And how did it all go down? Let’s listen in: “run off, leaving someone else to pay for the hotel room, steal their car and run three rings to Wrath and max HER credit cards on shitty horse-riding lessons.” Ouch. Let’s look at the layout of Hell, which we don’t know yet but will soon: Pride, Wrath, Gluttony, Greed, Lust, Envy, Sloth. Three rings away from Wrath? Lust. Not surprising, seeing as how Verosika is a succubus, but think about it. A relationship that is likely on the rocks (or, knowing Blitzo, maybe getting too serious and he’s uncomfortable either way), so they take a night in Lust at a hotel (maybe after a performance for Verosika?), and maybe whatever Blitzo was doing (I have seen here and there that he was doing bodyguard work for Verosika but I don’t know about that tbh, I’m willing to bet the flashback we get from s2.5 involving Millie and Blitzo fighting might give us some insight there but it’s likely Blitzo was either still working at Loo Loo Land or had just left it) would have allowed him to pay for the hotel room or at least help pay, and Verosika wakes up with him gone along with her car and her wallet. After she got a tattoo of the guy’s name on her arm. Verosika’s behavior towards him might lend some viewers to believe she deserved that, but I’m not so sure, actually; I don’t think she’d be so hurt and Blitzo would feel guilty about it if she fully deserved that kind of treatment. Yes, yes, this is Hell, everyone is shitty, but there’s something about that scenario that goes beyond shitty into just…ouch. Couple that with her Beezlejuice addiction and all of Blitzo’s fucking trauma…match made in Hell would be too cliché here, right? I’m probably better than that?
I’m not. Match made in Hell, indeed.
Dammit. The HR joke makes me laugh every time.
“I wasted so much time with a bag of holes like that.” So this was a relatively lengthy relationship, then. Making the whole…leaving and stealing thing…worse, actually. It feels less shitty somehow if it was a fling or a hookup, but something that dramatic probably only happens after a longer commitment and WOW I want to know all the details of that train wreck PLEASE VIV AND BRANDON PLEASE.
Side note that I have finally noticed the stickers on the back of the van, that’s ADORABLE Blitzo you absolute SAP.
Also Tex is too good for all of us. Appreciate him. Appreciate the HECK out of him.
(Blitzo protecting his employees because he cares about them, nbd, I’m sure this affliction won’t get any worse for him at all.)
(Blitzo having the exact same thought process I have when I realize I use the same notable words too close together and already posted something, it’s FINE)
There’s something about how the banter flows with Blitzo and Moxxie sometimes that makes me wonder if they improvise this stuff, at least in the writing stages, because “Why don’t YOU take an art class?” “Why don’t YOU see how EXPENSIVE they are?” kills me dead every single time. It’s just. It’s such beautifully comedic escalation into further absurdity. This show is poetry sometimes.

Stored data
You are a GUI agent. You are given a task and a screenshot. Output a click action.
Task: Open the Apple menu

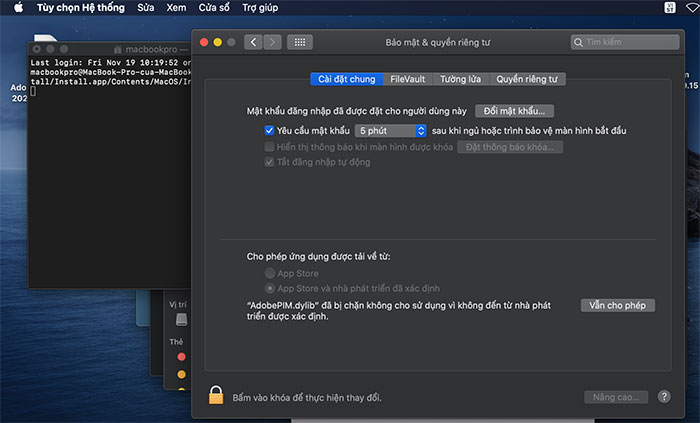click(x=16, y=8)
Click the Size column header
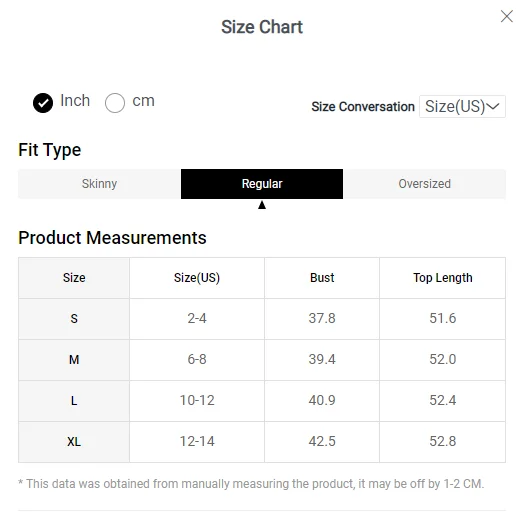Viewport: 526px width, 512px height. 74,278
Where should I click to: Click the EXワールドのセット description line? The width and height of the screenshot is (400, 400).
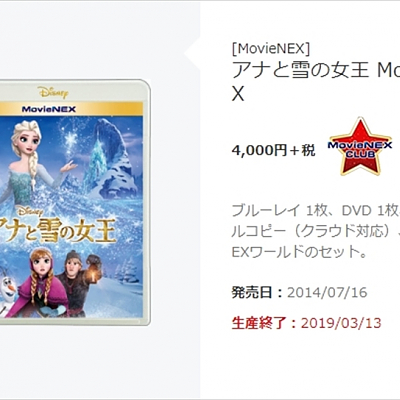coord(299,252)
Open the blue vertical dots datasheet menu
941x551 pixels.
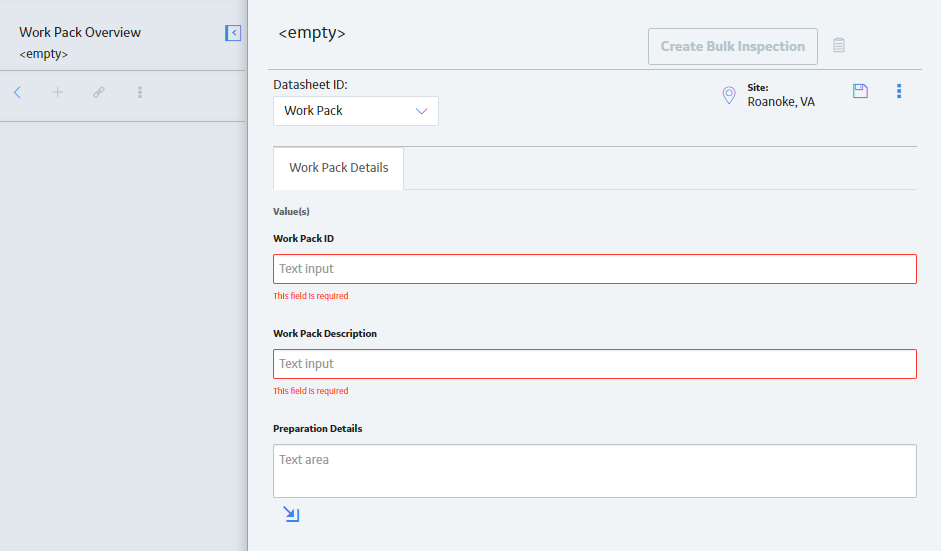coord(899,91)
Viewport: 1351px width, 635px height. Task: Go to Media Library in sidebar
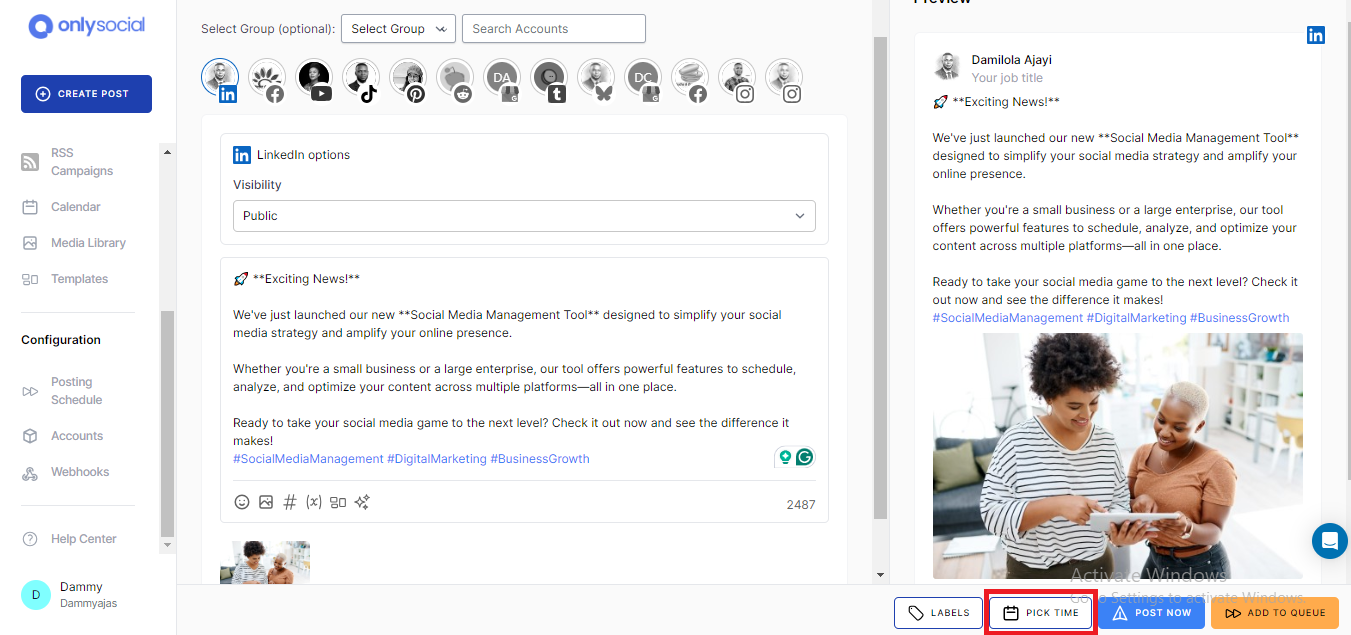[88, 243]
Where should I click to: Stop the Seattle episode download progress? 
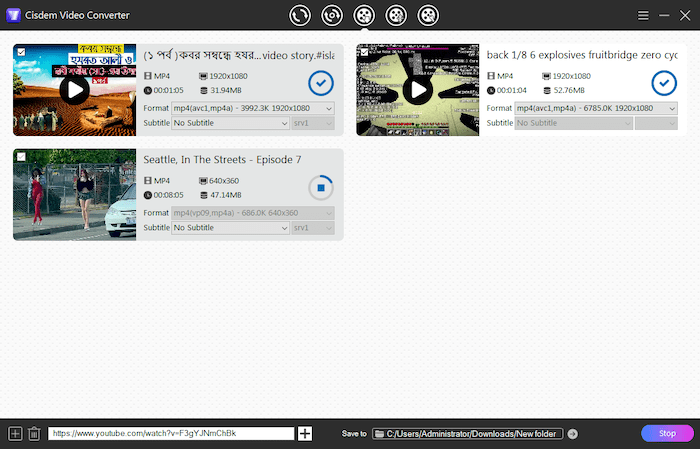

Problems
a - Recast the entries as a JSON list of strings, one string per line with blank lines dropped, starting at the line that contains "Open the blue vertical dots datasheet menu" and ending at the last line of the entries. Leave the pictures out.
b - Continue the episode commentary about Blitzo, Verosika, and Moxxie from where it stops.

Results of the exercise
a -
[
  "Open the blue vertical dots datasheet menu",
  "941x551 pixels.",
  "coord(899,91)",
  "Viewport: 1351px width, 635px height. Task: Go to Media Library in sidebar",
  "[88, 243]",
  "Where should I click to: Stop the Seattle episode download progress? "
]

b -
So I think it’s been confirmed that the scenes in the 2.5 trailer in a fancy Pride room with the Goetia and the Sins is a trial; there are little hints here and there that some sort of unrest is building, that Blitzo and IMP going topside is causing wider-spread issues that are slow-burning but there. I think this is the first episode where we lay the foundation work, beyond the actual first episode where Stolas reminds them that their use of his grimoire is technically illegal: not only is it illegal, but they’re supposed to be in human disguises on top of that. And they’re not supposed to be obvious about what they’re doing. Or causing giant fish monsters to grow out of the ocean and attack humans. It also makes me wonder if the killing of humans themselves is also illegal, but somehow I doubt that; I think they’re just supposed to not be obvious about it. Pretty sure this will be popping up more in future episodes, which I’ll list as they appear, but I think it’s a good bet that what IMP is doing is not just piddlingly illegal, but actually a big hecking deal.
Also a first showing of Blitzo’s surprisingly strategic and smart mind: they aren’t supposed to be seen, and loose shots will cause a panic. Sensible. Absolutely correct to use Loona as bait to lure away their targets. It becomes more and more obvious the longer the show goes on, but the ways Blitzo’s bizarre brain is actually kind of a genius at strategy and violence to get to his preferred outcome are both entertaining and gratifying to see. Until his care for Loona completely overrides his sense, but, y’know. Can’t win ‘em all, can’t fault Blitzo for being worried about her (especially when she has a YEARLY SHOT that she can get only EVERY FIVE YEARS, that feels AWFULLY POINTED, HEIRARCHY OF HELL).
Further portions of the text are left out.